La plupart des outils de suivi fonctionnent sur un principe de planification : on fixe une date de relance, on l'inscrit dans un calendrier, et on espère s'en souvenir le jour venu. En pratique, ces plannings se remplissent vite, se chevauchent, et finissent oubliés au bout de quelques semaines — pas par manque de sérieux, mais parce que la vie d'une église ne se prête pas à une gestion aussi rigide.

Une autre logique : le suivi naturel

Le suivi naturel fonctionne différemment. Il n'y a rien à programmer. Chaque personne suivie reste simplement "à suivre" tant qu'aucune action n'a été faite depuis un certain délai — que ce délai soit de deux jours pour un nouveau visiteur, ou de plusieurs semaines pour un membre déjà bien installé. Dès qu'un appel, un message ou une visite est enregistré, le compteur repart de zéro, silencieusement.
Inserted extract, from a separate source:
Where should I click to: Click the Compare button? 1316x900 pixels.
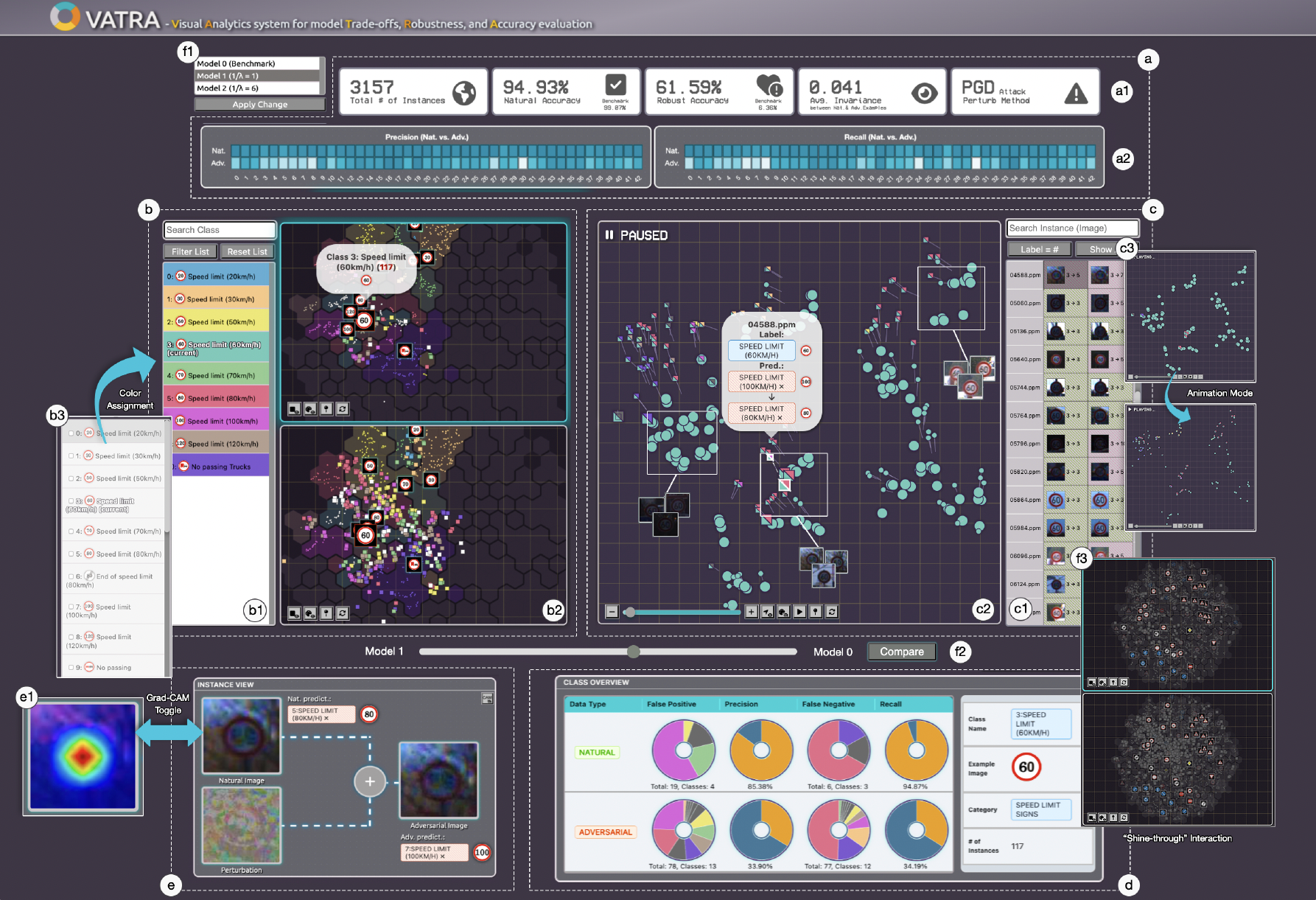pos(901,652)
Concrètement, cela veut dire qu'à tout moment, il suffit d'ouvrir l'application pour savoir exactement qui a besoin d'un geste aujourd'hui — sans avoir à se souvenir de qui a été contacté la semaine dernière, ni à tenir un calendrier à jour.

Le seul moment où quelqu'un sort du suivi

Dans cette logique, une personne ne sort jamais du cycle "à suivre" simplement parce qu'on lui a posé une étiquette — décisionnaire, visiteur régulier, tout cela reste dans le cycle actif. Il n'y a que deux façons de sortir : soit la personne est marquée "perdue" (on ne la relance plus), soit elle "demeure" (elle est stable, on n'a plus besoin de la solliciter activement). Tout le reste continue d'être suivi, naturellement, sans qu'on ait à y penser.

C'est une différence discrète, mais elle change tout au quotidien : on arrête de gérer un planning, et on commence simplement à répondre à ce qui est réellement devant nous.